The fact that no one had written about it is a small piece. Morning news is the most energetic part of the television day. It’s growing at a time when most other segments of television are shrinking, and people feel really invested in the personalities they watch in the morning. We turn on the television in the morning to make sure that the world hasn’t imploded.

Some of us also check Twitter for that, but the reality is most people turn on the television before they read Twitter or Facebook. Facebook is valuable to make sure your hometown is OK, but to make sure your country and your world are OK, we still depend on “Today” or “Good Morning America.”

I think most people really depend on these shows for reassurance as well as entertainment and news. And the basic premise is that after 9/11, morning shows really became the axis upon which the TV world turned. That makes them really interesting, and that remains true to this day. The fact that these shows still draw 5 million viewers at any given time in a morning — that’s astounding in an era of fragmentation.

I’m also really interested in the ethics and the morals and the values of morning TV. What do the priorities of morning television tell us about our priorities? …

I did that story about licensing fees with Bill [Carter] while working on this book, knowing that it wasn’t going to necessarily make me any friends at the networks but knowing it was critical that we get it in the Times.

You’re great at writing succinctly on Twitter. You also write on Tumblr and for the Times. How will the experience of writing a book be different?

You’ll have to ask me in a year and a half. I suspect it will be excruciatingly hard. I expect that at times I will hate it. I expect a lot of sleepless nights, but I haven’t thought at length about it beyond that. I’m doing it because it’s a challenge and because I don’t know if I can do it. … It’s the same as when I started at the Times. I didn’t know if I could write for a daily newspaper.

What challenges, if any, do you think you’ll face when trying to write something more long-form?

I worry less about the time and more about the mechanics — the structure, the characters, the storytelling. Any time you’re setting out to do a narrative, you’re going to have to have a beginning, a middle and an end. I think I know where those markers are, but they’re subject to change in the reporting. That’s a part of this process I’m pretty sensitive about.

Who knows what I’ll get out of the reporting? I’ve been covering morning TV for four years [at the Times]. When I dig down into it, who knows where I’ll find a beginning, a middle and an end?

What do you hope to learn as a writer during the book-writing process?

I hope to learn how to tell better, more true daily stories. Sometimes, in books, you get a very different version of the story than you get on day one or two of an event, or an incident, or an announcement. There’s the story and the after story.

Maybe this process will make me more skeptical of television. Maybe it’ll make me more affectionate or more optimistic, but I‘ll come away with a greater depth of knowledge, and I hope that’ll improve my day-to-day reporting. How will we make tweets and daily stories and chapters tell the same truth? That’s a cool, hard thing to do.

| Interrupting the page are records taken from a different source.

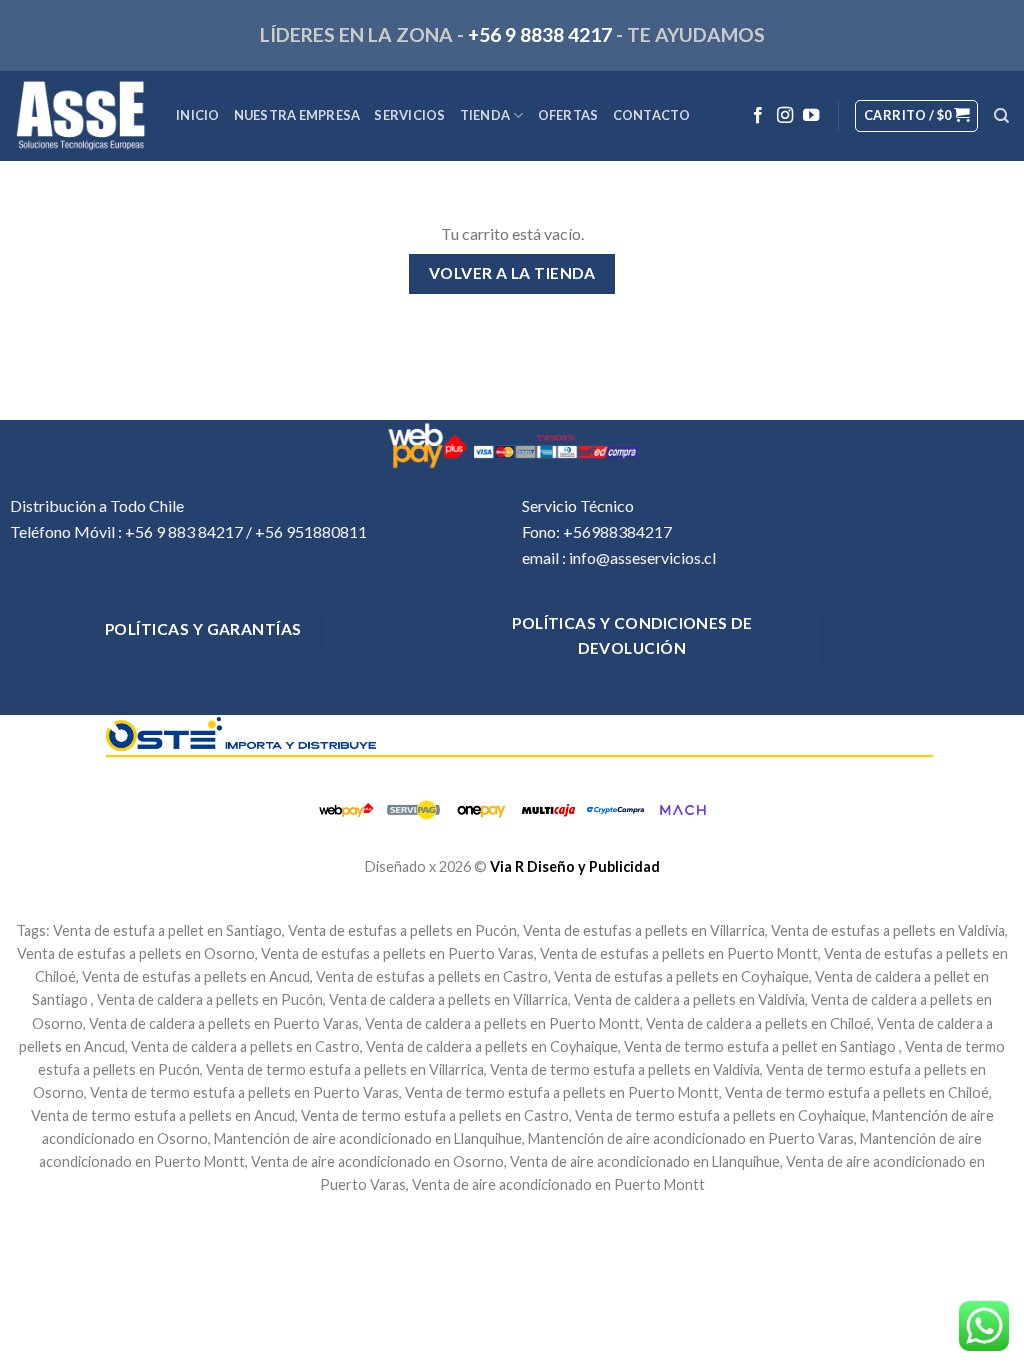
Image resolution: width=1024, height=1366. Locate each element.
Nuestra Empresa (297, 115)
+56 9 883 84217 (184, 531)
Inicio (198, 115)
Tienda (485, 115)
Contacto (652, 115)
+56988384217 (617, 531)
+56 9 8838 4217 (540, 34)
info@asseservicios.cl (642, 557)
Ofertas (568, 115)
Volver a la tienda (512, 273)
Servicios (409, 115)
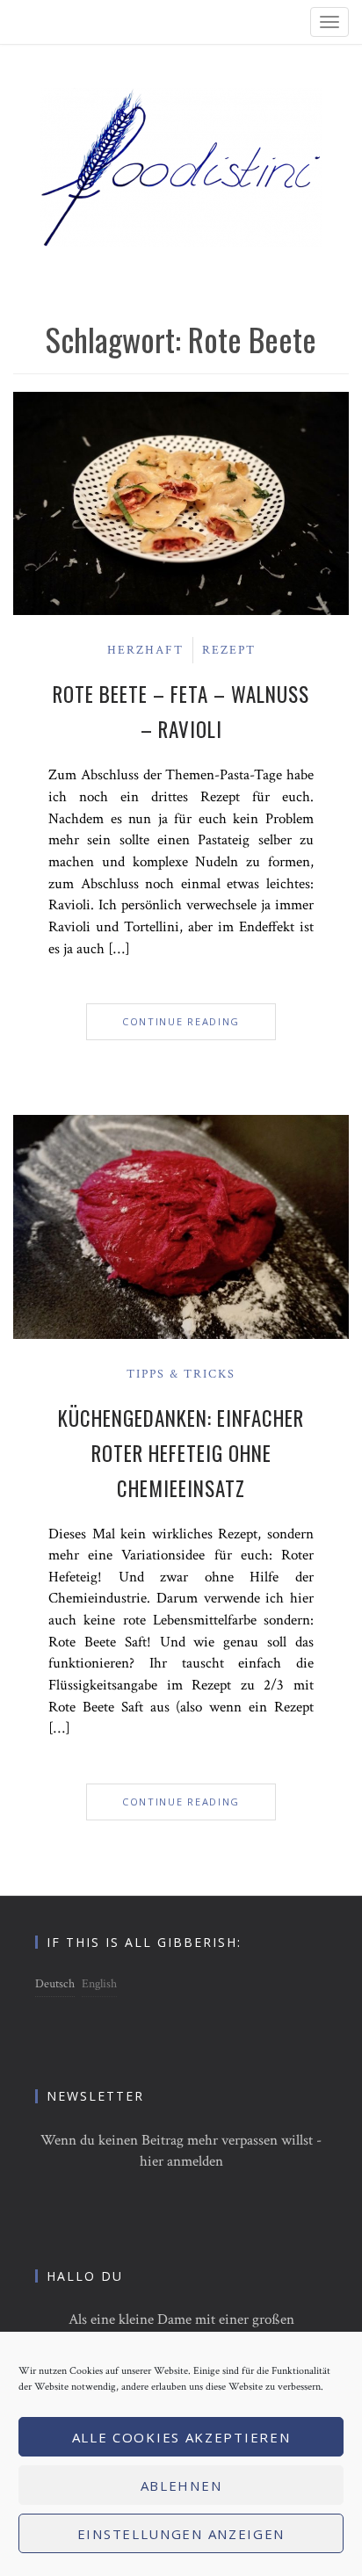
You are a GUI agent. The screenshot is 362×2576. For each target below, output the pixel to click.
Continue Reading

Can you say more about why you think you get a different version of the story in books?

I’m just guessing, but I assume that more people are willing to talk later and that more people are willing to give more details later. Let’s take a very specific example from my book — Meredith Vieira leaving the “Today” show. We wrote normal stories about her leaving and tried to explain to the best of our knowledge why she was leaving. We tried to explain who was replacing her. We didn’t write a story the day after she left. We didn’t write a story about how she felt the day after, or the week after. That’s not how a newspaper structure is set up.

Hopefully, I’ll gain insight into the arc of a story like that — beginning, the middle and the end. Really, the announcement that she’s leaving is really the middle. The beginning is probably her sitting in her living room starting to contemplate wanting to leave. The day she leaves and the day after — that’s the end and that’s never written either. In a book, you try to write all the different parts of that story.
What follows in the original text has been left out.